Friday, April 24, 2009
Summer of our Discontent
This Postcard from Israel was originally written on 17 August 2005.
If this were a real postcard, the message on the back would probably say, "Having a terrible time. Glad you're not here." By now, no matter where you live, you have seen and heard enough to have an idea what summer 2005 has been like here. It got off to a nice enough start, with the Maccabiah Games in July. But if August is known as the "dog days" of summer, I would have to say it has been a pit bull of a month. All the emotion-laden demonstrations, bitter disputes, manipulative rhetoric and malicious disturbances have created an atmosphere of hostility and division that has kept up a low but steady growl for weeks. Now that the withdrawal has actually begun, I sense a softening in the tone.
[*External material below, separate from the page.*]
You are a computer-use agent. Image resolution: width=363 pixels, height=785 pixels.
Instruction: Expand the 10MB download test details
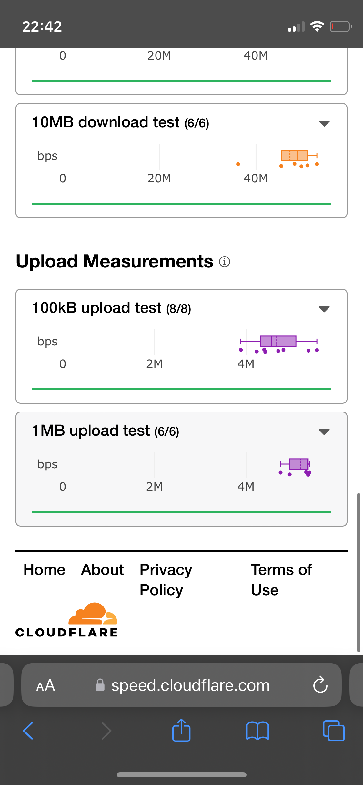pyautogui.click(x=324, y=123)
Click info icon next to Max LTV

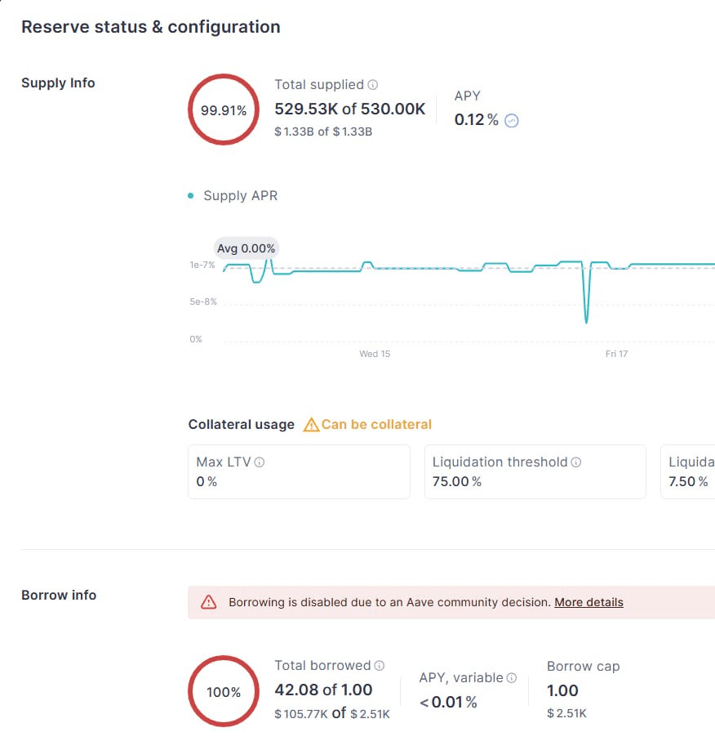(x=260, y=462)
If you had been watching television with me this morning, you would have seen live coverage of the goings on in Morag. You would have seen women settlers clutching babies and haranguing the soldiers who have come to remove them from their homes. You would have seen men settlers, still dressed for the morning prayers, sobbing loudly. You would have seen soldiers, speaking calmly in low voices. You would have seen crying settlers embracing soldiers who also have tears in their eyes, and heartsick soldiers soothing anxious children who are too young to understand what is happening. In short, you would have seen people... Jews... Israelis... miserable and in pain, doing what they must do.
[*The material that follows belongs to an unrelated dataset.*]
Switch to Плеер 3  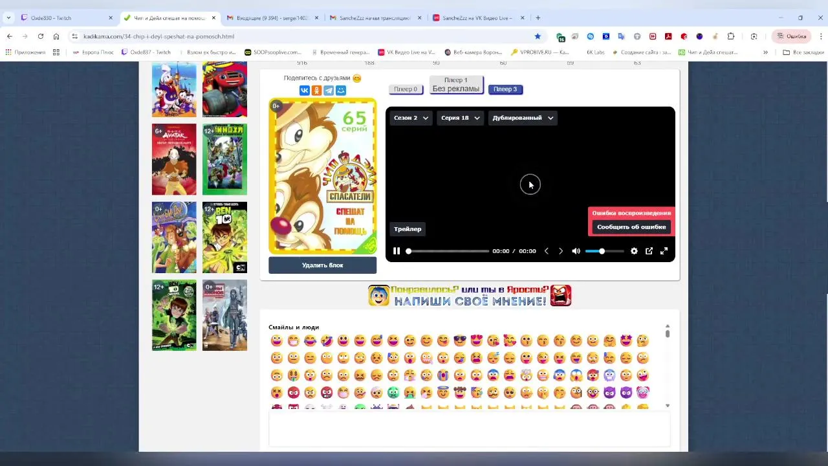coord(505,89)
If you had been watching television with me this morning, you would have seen baseball-capped teams of soldiers helping grieving settlers pack up their belongings. You would have seen the lines of shipping containers loaded onto flat bed trucks, used as moving vans, heading east out of Gaza.
If you had been watching television with me this morning, you would have seen live footage from Neve Dekalim, where, according to reporters, hundreds of youths from outside of the Gaza Strip have entered illegally, "looking for action." I don't know if these people feel any pain or sympathy for those being ousted. I fear that if there will be violence done today, it will be at the instigation of such people.
The day is not yet over, and no one really knows what will happen later today, or tomorrow, or the next day. I don't pretend to know how those who have been forced to leave their homes feel, but for me at least it is a relief to have the process finally underway. Because at some point, no matter how we feel about leaving Gaza, we have to move on. I hope we will be able to calm the vicious beast called divisiveness that has been snapping at our heels all summer, and find our way back to being one people again.